Inasmuch as the petition for leave to intervene seeks to inject new or additional issues, the granting of the petition was within the discretion of the trial court, and there is no showing in the record of an abuse of that discretion.
The trial court should be affirmed for a second reason. The appellants do not have the "interest" required to support an intervention in this litigation. Miracle House Corporation v. Haige, Fla. 1957, 96 So. 2d 417, describes that interest as follows:
"`It has generally been held that the interest which will entitle a person to intervene under this provision must be in the matter in litigation, and of such a direct and immediate character that the intervener will either gain or lose by the direct legal operation and effect of the judgment. In other words, the interest must be that created by a claim to the demand in suit or some part thereof, or a claim to, or lien upon, the property or some part thereof, which is the subject of litigation.'"

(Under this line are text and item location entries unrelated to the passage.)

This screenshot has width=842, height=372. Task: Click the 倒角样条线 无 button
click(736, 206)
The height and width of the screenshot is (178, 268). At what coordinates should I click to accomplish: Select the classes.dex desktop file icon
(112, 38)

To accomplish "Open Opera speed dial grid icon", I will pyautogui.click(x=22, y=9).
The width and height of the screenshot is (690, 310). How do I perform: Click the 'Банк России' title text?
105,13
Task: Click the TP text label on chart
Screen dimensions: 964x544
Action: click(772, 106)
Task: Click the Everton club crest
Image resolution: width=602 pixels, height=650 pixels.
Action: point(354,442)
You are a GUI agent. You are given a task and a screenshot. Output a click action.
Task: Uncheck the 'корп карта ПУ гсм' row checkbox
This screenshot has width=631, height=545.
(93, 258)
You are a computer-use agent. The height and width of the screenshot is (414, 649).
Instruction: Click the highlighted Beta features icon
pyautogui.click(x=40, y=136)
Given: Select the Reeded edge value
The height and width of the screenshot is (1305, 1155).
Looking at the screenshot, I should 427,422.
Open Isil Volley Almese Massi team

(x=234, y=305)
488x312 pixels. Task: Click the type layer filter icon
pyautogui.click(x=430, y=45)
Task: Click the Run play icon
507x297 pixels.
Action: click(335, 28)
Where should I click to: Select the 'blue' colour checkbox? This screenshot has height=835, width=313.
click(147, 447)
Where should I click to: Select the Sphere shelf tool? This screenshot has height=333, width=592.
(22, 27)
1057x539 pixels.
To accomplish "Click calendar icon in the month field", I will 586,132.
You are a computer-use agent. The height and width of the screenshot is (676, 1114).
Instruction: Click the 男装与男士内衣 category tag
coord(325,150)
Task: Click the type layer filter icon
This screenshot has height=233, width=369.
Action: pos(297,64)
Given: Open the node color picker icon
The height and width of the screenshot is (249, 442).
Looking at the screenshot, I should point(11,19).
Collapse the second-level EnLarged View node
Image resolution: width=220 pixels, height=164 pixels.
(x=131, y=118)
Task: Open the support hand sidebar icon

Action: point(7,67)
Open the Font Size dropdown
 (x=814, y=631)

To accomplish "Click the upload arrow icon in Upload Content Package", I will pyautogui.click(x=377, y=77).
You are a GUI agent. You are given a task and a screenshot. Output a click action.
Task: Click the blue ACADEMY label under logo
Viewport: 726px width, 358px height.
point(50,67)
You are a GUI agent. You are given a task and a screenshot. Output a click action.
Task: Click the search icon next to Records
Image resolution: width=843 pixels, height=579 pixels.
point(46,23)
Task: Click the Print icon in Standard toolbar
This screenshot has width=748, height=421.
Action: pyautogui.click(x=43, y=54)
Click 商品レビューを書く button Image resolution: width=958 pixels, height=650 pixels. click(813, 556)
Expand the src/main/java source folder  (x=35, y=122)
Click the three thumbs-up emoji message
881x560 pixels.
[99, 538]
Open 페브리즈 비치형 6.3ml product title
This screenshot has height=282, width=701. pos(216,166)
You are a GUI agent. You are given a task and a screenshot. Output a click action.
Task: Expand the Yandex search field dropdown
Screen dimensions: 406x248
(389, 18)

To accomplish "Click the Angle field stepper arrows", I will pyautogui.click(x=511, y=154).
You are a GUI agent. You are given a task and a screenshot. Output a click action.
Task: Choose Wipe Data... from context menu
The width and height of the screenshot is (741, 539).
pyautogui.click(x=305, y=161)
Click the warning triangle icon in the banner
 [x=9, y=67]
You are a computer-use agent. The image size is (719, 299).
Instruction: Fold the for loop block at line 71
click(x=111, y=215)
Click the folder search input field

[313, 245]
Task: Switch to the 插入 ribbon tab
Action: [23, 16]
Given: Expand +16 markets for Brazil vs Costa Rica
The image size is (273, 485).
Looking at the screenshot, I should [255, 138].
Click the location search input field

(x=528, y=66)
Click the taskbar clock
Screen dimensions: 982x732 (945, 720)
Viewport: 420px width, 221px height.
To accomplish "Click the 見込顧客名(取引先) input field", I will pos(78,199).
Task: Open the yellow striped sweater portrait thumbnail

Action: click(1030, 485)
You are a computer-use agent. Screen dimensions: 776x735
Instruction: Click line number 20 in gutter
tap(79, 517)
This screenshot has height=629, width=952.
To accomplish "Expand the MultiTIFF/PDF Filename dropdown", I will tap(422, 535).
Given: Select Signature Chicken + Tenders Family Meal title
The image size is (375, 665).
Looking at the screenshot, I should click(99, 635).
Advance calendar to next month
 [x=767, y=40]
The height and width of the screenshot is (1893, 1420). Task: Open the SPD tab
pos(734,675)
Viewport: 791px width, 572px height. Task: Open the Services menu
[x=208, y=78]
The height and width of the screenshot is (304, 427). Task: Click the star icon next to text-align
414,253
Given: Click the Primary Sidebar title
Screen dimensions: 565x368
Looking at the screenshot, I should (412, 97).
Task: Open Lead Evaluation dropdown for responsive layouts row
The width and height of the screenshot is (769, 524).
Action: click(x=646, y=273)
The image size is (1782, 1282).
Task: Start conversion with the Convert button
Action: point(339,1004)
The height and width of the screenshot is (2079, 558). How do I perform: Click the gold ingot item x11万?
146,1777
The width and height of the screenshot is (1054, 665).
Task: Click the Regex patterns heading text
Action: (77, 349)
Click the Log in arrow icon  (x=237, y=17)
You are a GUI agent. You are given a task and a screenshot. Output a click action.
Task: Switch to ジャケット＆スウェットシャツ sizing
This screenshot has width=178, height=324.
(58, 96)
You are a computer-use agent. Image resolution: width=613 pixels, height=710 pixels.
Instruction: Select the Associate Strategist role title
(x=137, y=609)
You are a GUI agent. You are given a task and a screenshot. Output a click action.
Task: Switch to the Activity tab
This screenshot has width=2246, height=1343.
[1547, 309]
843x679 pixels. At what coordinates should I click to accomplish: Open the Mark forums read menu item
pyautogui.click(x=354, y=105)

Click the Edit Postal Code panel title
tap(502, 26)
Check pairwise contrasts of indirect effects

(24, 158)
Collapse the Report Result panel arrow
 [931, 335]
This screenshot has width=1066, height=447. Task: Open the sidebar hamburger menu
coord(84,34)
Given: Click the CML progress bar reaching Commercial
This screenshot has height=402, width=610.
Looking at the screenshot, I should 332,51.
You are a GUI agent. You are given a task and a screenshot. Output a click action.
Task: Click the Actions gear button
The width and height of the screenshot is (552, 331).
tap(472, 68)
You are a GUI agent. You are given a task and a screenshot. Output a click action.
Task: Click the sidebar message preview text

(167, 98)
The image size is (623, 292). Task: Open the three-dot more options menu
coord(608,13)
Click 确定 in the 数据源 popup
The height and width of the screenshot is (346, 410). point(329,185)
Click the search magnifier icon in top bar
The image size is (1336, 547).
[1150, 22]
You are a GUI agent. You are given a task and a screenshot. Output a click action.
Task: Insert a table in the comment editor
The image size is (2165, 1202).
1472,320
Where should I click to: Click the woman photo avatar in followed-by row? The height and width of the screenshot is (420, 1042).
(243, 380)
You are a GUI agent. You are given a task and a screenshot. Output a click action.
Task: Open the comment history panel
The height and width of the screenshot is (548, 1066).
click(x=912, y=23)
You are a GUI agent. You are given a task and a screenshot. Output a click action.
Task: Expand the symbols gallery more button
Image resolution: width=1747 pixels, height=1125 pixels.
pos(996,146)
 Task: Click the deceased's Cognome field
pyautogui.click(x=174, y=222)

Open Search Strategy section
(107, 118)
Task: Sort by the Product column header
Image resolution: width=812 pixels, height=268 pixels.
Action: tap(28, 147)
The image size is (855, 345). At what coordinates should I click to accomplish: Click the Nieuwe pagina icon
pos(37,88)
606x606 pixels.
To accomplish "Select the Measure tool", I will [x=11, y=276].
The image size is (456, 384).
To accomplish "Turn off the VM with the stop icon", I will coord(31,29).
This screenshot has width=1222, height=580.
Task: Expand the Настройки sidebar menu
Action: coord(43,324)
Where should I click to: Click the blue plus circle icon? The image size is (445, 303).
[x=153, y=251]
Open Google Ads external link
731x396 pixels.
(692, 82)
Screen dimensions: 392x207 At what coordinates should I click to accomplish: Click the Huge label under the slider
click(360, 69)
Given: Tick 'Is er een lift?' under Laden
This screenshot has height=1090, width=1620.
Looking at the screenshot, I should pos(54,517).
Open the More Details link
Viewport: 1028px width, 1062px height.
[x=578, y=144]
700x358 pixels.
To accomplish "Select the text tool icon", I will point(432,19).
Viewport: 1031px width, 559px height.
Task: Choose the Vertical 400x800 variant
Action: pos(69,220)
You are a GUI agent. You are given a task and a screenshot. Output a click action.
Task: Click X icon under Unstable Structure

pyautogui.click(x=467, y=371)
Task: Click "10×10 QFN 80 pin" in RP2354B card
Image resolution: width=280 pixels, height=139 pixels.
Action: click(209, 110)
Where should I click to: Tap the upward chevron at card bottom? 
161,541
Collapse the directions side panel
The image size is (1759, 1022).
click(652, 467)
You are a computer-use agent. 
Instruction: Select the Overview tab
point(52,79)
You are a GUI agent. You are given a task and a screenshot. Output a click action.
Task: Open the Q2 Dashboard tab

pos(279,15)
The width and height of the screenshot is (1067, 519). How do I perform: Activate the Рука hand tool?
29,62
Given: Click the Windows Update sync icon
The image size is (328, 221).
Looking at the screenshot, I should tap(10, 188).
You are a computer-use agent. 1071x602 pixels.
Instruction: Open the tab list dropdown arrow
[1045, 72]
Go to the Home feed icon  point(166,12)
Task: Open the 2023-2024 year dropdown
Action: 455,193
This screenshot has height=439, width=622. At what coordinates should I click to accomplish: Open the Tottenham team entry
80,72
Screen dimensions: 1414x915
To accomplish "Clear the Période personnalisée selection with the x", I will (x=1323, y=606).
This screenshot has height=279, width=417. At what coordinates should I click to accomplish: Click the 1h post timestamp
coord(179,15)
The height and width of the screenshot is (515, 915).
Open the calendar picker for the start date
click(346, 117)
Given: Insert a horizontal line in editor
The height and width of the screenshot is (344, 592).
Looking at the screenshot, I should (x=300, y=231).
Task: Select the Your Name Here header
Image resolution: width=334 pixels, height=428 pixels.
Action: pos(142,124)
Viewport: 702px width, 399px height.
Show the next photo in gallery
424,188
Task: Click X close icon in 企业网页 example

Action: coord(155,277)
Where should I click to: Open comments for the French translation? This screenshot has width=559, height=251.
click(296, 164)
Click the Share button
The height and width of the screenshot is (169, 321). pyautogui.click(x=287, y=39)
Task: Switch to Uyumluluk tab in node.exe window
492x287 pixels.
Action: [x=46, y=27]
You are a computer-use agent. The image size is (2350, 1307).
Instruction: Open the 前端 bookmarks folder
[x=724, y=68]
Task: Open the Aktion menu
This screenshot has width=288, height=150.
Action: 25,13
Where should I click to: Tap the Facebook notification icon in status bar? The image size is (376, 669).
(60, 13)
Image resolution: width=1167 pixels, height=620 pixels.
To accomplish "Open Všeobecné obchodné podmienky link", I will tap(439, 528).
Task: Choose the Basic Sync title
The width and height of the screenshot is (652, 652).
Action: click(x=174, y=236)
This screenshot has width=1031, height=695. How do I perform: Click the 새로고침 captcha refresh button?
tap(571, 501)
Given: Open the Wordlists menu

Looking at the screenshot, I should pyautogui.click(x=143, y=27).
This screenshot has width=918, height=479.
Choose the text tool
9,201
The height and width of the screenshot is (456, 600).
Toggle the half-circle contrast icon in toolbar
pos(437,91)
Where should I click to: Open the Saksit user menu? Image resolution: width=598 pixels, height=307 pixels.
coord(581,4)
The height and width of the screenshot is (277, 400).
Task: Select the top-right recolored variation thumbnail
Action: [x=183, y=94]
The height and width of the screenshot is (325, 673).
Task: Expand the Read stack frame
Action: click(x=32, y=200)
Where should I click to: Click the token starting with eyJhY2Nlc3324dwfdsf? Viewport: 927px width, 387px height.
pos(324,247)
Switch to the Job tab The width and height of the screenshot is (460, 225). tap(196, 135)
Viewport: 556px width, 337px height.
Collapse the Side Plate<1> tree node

The appellants in the present case will not gain or lose directly by the operation of the final decree but only indirectly through their stock interest in the plaintiff corporation. The mere fact that they are stockholders in the plaintiff corporation does not give them sufficient interest to intervene in the absence of a showing that the plaintiff corporation is not adequately conducting the suit. See annotations 33 A.L.R. 2d 473, 481, and 84 A.L.R. 2d 1412.
Therefore the order of the lower court denying the petition for intervention is affirmed.
CROSS, J., and HEWITT, ROBERT S., Associate Judge, concur.